Saturday 21 January 2017

Scientists say there's no such thing as 'middle child syndrome'

But being the middle child has some surprising benefits. You’ve probably heard the term ‘middle child syndrome’ before. In fact, you may even have been accused of having it.

It’s the belief that children who are born with both older and younger siblings are resentful because they have been somewhat ignored in between the firstborn favourite and the baby. Despite its widespread popularity, many of these beliefs about middle children are not grounded in any real science. In fact, psychologists say many of the traits associated with the so-called 'syndrome' are likely a result, not a cause, of these ideas.

But researchers have found that some middle children do possess some similarities which they think may be a result of their birth order. Catherine Salmon, a psychology professor at the University of Redlands in California and co-author of the book The Secret Power of Middle Children, and her colleagues have spent the last two decades studying thousands of middle children. She spoke to Business Insider about what she found out.

First, says Salmon, middleborns tend to be less parent-oriented, but that doesn’t mean they don’t care about relationships. In one 1998 study, Salmon and colleague professor Martin Daly studied over 400 undergraduate students and asked them questions about their family relationships. In one part of the research they were asked who in their family they would turn to for help - parents or siblings. While first and last borns opted for mum or dad, middle-borns generally chose their brothers or sisters.

It wasn’t that they felt disenfranchised from their family. Instead, middle children probably spent a little bit less time with their parents and as a reflection of that, felt a little less close to them. Middle children were also more likely to view their friends as their main resources, more so than first and lastborns.

Salmon said this does tend to mean that they have really good social skills as they value those relationships a lot, so they put a lot into them and are thus great friends to have.
According to one of Salmon’s studies, middleborns might also make great partners as they tend to get along with many different personality types. Salmon  says middleborns are like ‘Type O blood," in a way, because they go with everybody.
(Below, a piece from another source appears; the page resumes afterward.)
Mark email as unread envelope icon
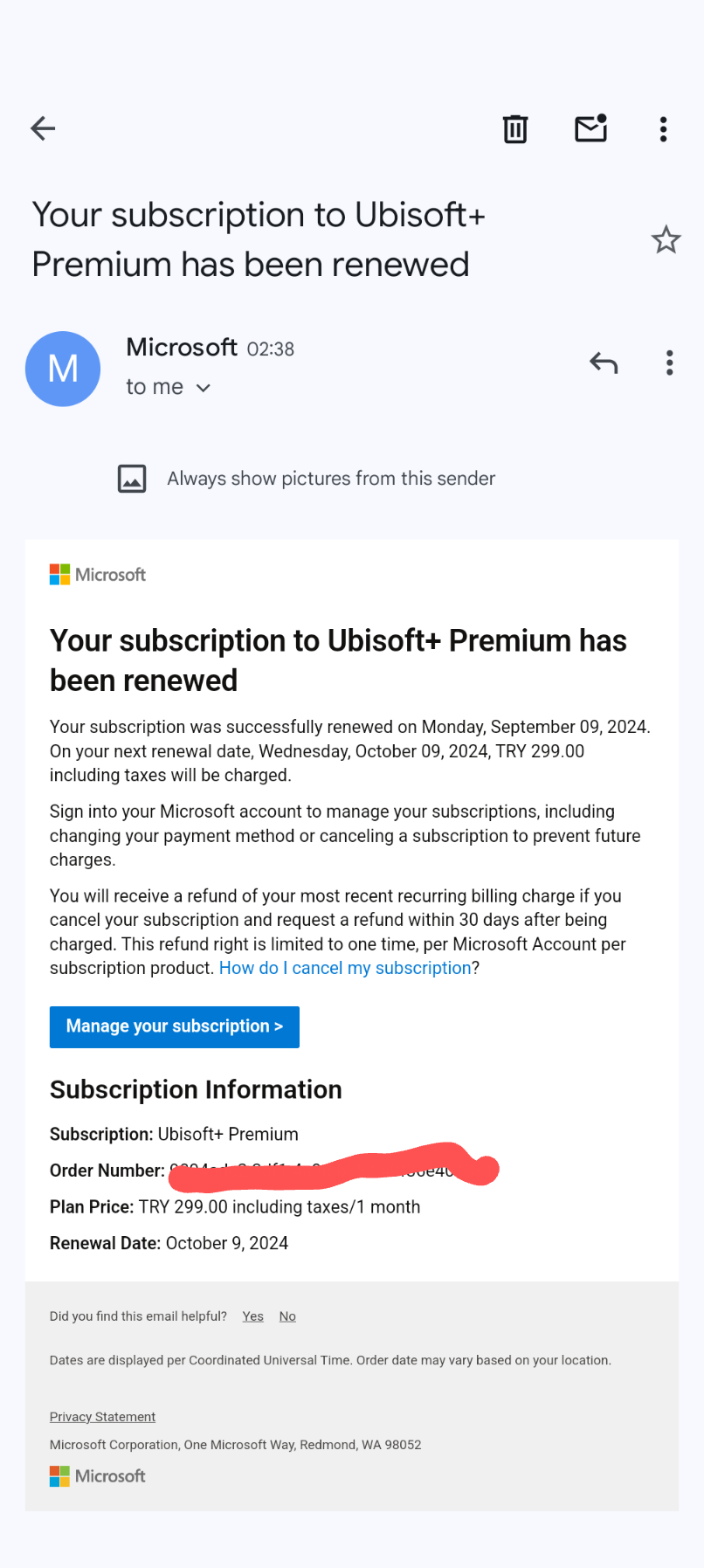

When you get two lastborns or two firstborns together, there can often be conflict because of their similar personalities. Middles, however, are already great at negotiating and much more willing to go with the flow.

Middle children may be more susceptible to peer pressure, but they also tend to be more open-minded. Salmon thinks this might be because middleborns are usually forced to be more independent, which gives them an opportunity to find their own path and could make them more likely to experiment.

In one study, for example, Salmon asked participants about their beliefs in things that, at the time, were considered controversial. Compared with older or younger children, middle children were more open to entertaining those kinds of ideas too. Receiving less attention from their parents doesn’t mean middleborns are resentful.

"In terms of undivided time and attention and effort, middleborns do lose out on that to a certain extent, but the takeaway [of the research] was that it didn’t seem to be having much negative effect on them," Salmon told Business Insider.

"In fact, they may be psychologically better off." Salmon also said that there was no evidence that middle children were resentful at all about being less of a focus. Instead, they’re often more likely to be very attached to their siblings and have strong bonds with them.

The myths about middle child syndrome could have formed for a number of reasons. Salmon says that firstly, it comes down to what people expect.

Vivid examples in film and TV are probably also partially to blame. Shows like The Brady Bunch or 8 Simple Rules portrayed the children in the middle as left out, with the older sibling getting all the attention for example. "Those cases then become very vivid in people’s minds… and suddenly they assume that’s the way it is for everything," Salmon said.

But being in the middle might be beneficial, too. The ability to negotiate is valuable in many different areas of life, including in many career paths.

Something Salmon observed in her research was that because middleborns are always pushed in the middle, they tend to have to negotiate for the things they want. They can’t rely on being the baby, or being the oldest and most responsible.

"I think that’s why they tend to be very successful with their friendships, and very successful with their marriages, but that probably translates also into how they manage things in the business world too," Salmon said.